The Goth subculture is often associated with its emergence during the 1980s, defined by fashion, music, and lifestyle. And while most of the gothic influence was largely associated with gothic rock and the post-punk music era, the culture emerged even earlier and was heavily influenced by gothic literature, which emerged in the late 18th century. Mary Shelley was amongst the first to mark a shift in gothic literature.
Mary Shelley is well-known for writing Frankenstein (1818), a novel she wrote when her husband and a group of friends decided to try their hands at writing their own horror story. Proof that when like-minded individuals with similar interests come together, great things emerge. As gothic literature has transformed over the centuries, what kind of gothic writer would she be today? What shift in gothic literature would she have created in modern literature?

WARDROBE:
When doing my research on Mary Shelley, I found little about her wardrobe. There aren’t even many photos of her. But from her most well-known photo of her in a black victorian dress with daisies trimming the neckline, I gather she favored darker colors while still embracing femininity. However, lighter colored gowns were more popular in the early 1800s. So, evidently she wasn’t swayed by trends, but she stuck to her own personal style and felt comfortable enough with her own identity to wear what she felt confident in.
Today, I think personal style has a lot to do with having a common theme, whether that be a color scheme, a particular style of clothing, or even a singular accessory that people identify your style with. For Mary, I think she would lean more towards darker colors and let her natural gothic aesthetic shine through her style while still embracing her feminine side with subtle floral accents, even if some of these elements aren’t particularly trending at the moment.
Writing Style:
“Invention, it must be humbly admitted, does not consist in creating out of void, but out of chaos; …it can give form to dark, shapeless substances, but cannot bring into being the substance itself.”

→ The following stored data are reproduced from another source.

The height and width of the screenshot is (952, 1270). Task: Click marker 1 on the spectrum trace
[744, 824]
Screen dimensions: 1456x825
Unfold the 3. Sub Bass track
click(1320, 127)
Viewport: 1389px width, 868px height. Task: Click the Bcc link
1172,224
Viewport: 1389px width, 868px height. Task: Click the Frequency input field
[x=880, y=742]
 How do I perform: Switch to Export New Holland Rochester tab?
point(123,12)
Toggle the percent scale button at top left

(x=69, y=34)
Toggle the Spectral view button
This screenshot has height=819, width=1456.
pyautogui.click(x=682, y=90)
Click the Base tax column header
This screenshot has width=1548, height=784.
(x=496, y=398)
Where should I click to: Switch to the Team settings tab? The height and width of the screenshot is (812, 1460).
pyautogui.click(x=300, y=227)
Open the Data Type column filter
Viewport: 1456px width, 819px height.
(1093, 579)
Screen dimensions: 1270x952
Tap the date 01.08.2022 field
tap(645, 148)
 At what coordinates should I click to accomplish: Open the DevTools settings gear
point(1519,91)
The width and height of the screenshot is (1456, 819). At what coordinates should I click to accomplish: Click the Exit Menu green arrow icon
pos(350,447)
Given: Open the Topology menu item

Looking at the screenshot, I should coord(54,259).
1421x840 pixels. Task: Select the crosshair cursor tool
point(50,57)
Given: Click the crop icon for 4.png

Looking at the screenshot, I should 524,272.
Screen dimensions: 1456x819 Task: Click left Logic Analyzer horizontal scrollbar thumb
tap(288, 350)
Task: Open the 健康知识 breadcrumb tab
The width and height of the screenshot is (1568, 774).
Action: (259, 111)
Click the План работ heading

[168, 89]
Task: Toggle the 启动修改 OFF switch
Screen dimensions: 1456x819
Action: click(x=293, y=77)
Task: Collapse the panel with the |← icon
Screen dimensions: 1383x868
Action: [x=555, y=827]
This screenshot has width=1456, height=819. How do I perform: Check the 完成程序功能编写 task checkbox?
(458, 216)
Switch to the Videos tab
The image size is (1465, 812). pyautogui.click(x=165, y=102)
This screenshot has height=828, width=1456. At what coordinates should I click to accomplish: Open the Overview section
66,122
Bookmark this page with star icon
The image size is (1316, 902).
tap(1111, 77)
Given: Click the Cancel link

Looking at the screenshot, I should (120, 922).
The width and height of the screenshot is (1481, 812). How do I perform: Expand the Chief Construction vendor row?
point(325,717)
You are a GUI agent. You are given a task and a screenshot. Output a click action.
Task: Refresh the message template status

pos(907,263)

— Mary Shelley, 1831 introduction to Frankenstein
Mary wrote 7 novels, a novella, mythological dramas, stories and articles, various travel books, and biographical studies. Mary is known to have written in the gothic sub-genre, a darker side to romanticism, including symbolism, imagery, allusions, irony, etc. She also wrote with an epistolary structure, allowing the reader to gain insight into characters’ thoughts and emotions. Her writing style is similar to modern authors such as Donna Tartt, Mona Awad, and Margaret Atwood.
Mary experienced many tragedies in her lifetime, including the loss of three children. Some sources say that the loss of her first child is what inspired her to write Frankenstein, a story about resurrecting the dead.
“Dreamt that my little baby came to life again — that it had only been cold and that we rubbed it before the fire and it lived.”
— Mary Shelley, March 19, 1815
HOBBIES:
There isn’t much about what Mary enjoyed doing other than writing, but that may be because her entire life revolved around writing. Both of her parents were writers and intellectual writers, so she was often surrounded by literary greats. Her mother, Mary Wollstonecraft, who died days after giving birth to Shelley, is often credited for kickstarting feminism, and her father was a philosopher. She often made use of her father’s expensive library after being denied a formal education and would sometimes read by her mother’s grave.
Apart from reading and writing, Mary enjoyed daydreaming as a means of escape from her complicated home life. She once had a dream about a scientist at work on his abominable creation made of body parts stolen from corpses. Much of the creativity in her stories stemmed from her dreams.
“My dreams were all my own; I accounted for them to nobody; they were my refuge when annoyed — my dearest pleasure when free.”
— Mary Shelley
Disclaimer: “Author Aesthetic” is a series I created for fun and to entertain my imagination. While the facts about the authors are true, my assumptions of what they would be like today are fictional and my own opinion.